On 1/29/08, Rutwig <rutwig@...> wrote:
>
> A quite interesting problem. The point as I see it is to ensure that
> the identity multiple is not zero.
> Actually, take a,b,c any nonzero scalars and consider the matrices
>
> X= a(I_12 + I_13) [I_{jk} having 1 in j-row and k-column, rest zero)
>
> Y= b(I_21 + I_23)
>
> Z= c(I_31+ I_32)
>
> Then
>
> XY= ab(I_11+I_13), YX=ab(I_22+I_23), XZ= ac(I_11+I_12),
>
> ZX= ac(I_32+I_33), YZ= bc(I_21+I_22), ZY= bc(I_31+I_33).
>
> Now the tri-products:
>
> XYZ= bXZ, XZY= cXY, YXZ= aYZ, YZX= cYX, ZXY= aZY, ZYX= bZX.
>
> Thus the six matrices are independent for any values of a,b,c. Now,
> these matrices have all the same trace, namely abc. Thus the
> diagonal operator vanishes.
>
> Now, if you ensure that the products XY,YX,... have different trace
> (at least a pair), then the seventh matrix will provide the kE matrix.
>
> This for the moemnt. I will have a closer look to this.


Many thanks. Actually, for my purposes the question is even simpler
than I formulated, and your example provides the answer. Namely, I
have the following situation: for any n x n (but it is obvious that it
is enough to consider the case 3x3) traceless matrices X,Y,Z, the
following equality holds:
XYZ \otimes a + ... + ZYX \otimes f + (Tr(XYZ) - Tr(XZY)E \otimes g = 0,
where dotted terms run through all triple products of X,Y,Z, and a,
... , f, g are elements of a certain ring. From this I want to infer
that all elements a, ..., f, g vanish separately. Surely that would
follow from the statement of linear independence I formulated
initially, but we may choose an easier tactic and chop out this
equality piece by piece. Indeed, substituting your example we see that
a, ..., f vanish separately, so we are left with (Tr(XYZ) - Tr(XZY)E
\otimes g = 0. Now, obviously, there are matrices X,Y,Z such that
Tr(XYZ) - Tr(XZY) not zero (irrespective of the first example), and we
have g = 0.

I don't know why this or similar natural examples didn't came to my
mind - probably because I immediatley rushed for computer and produced
some randomly looking cumbersome examples.

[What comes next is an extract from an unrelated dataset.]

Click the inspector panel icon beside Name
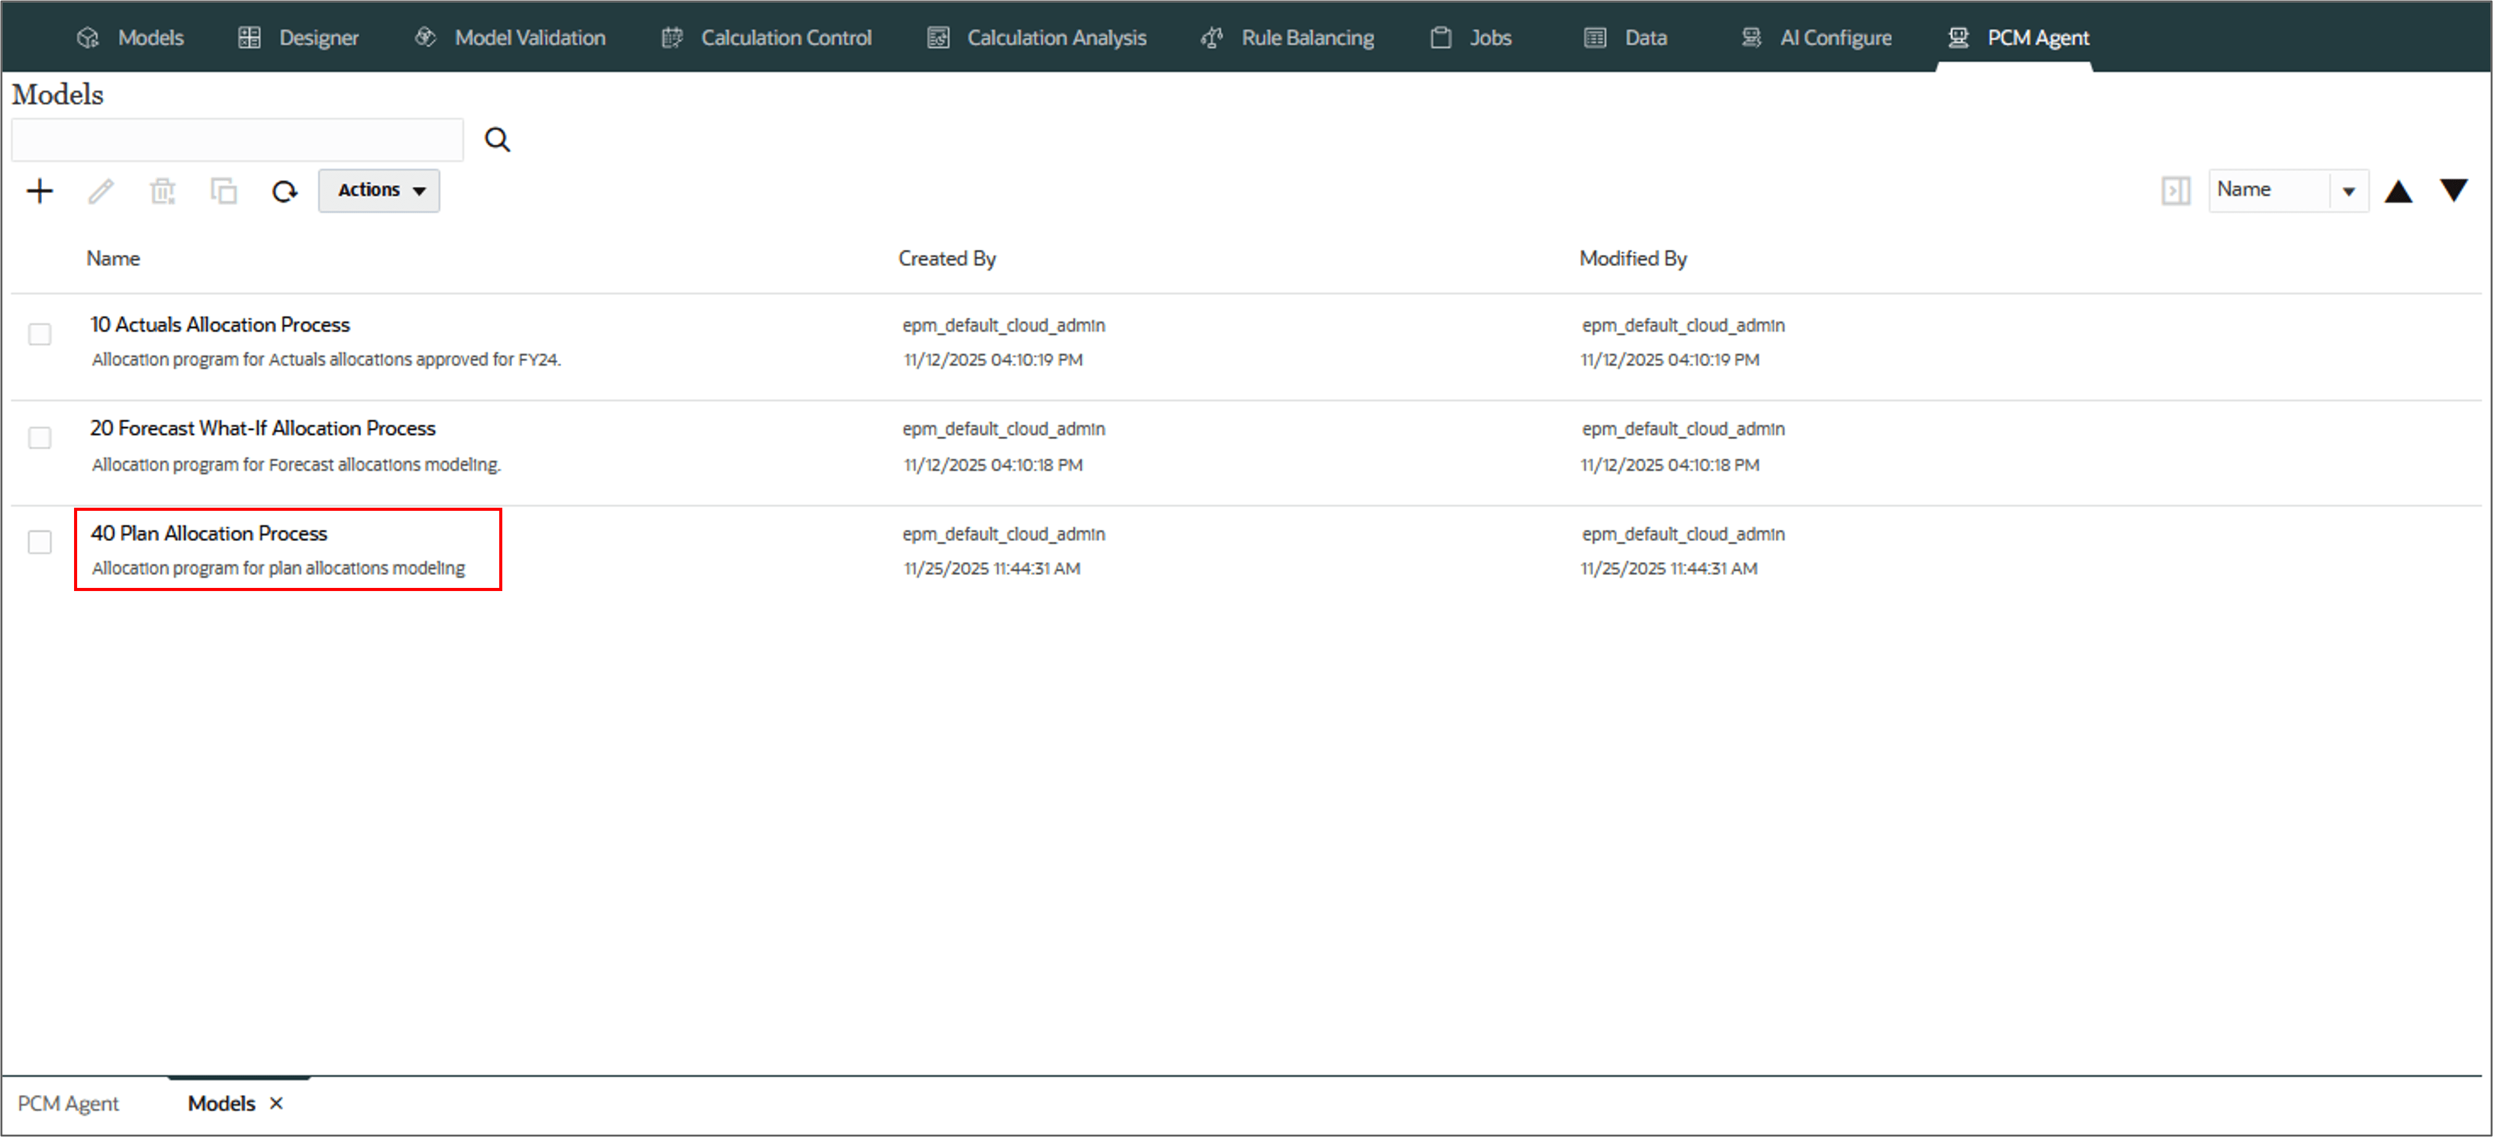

> --- In liealgebras@yahoogroups.com, "Pasha Zusmanovich"
>
> <justpasha@...> wrote:
> >
> > Dear people,
> >
> > I have a question which belongs more to the domain of linear algebra
> > then to those of Lie algebras. My excuse is that it appeared genuinely
> > in Lie-algebraic context - namely, in description of Poisson
> > structures on the Lie algebra sl_n(A).
> >
> > Consider the following statement: there are three 3x3 traceless
> > matrices X, Y, Z such that 7 matrices XYZ, XZY, YXZ, YZX, ZXY, ZYX,
> > and (Tr(XYZ) - Tr(XZY))E (E is the identity matrix) are linearly
> > independent. Play with computer suggests that apparently any three 3x3
> > traceless matrices in general position are such. I would like to have
> > an elegant (algebro-geometric, linear-algebraic, whatever) proof.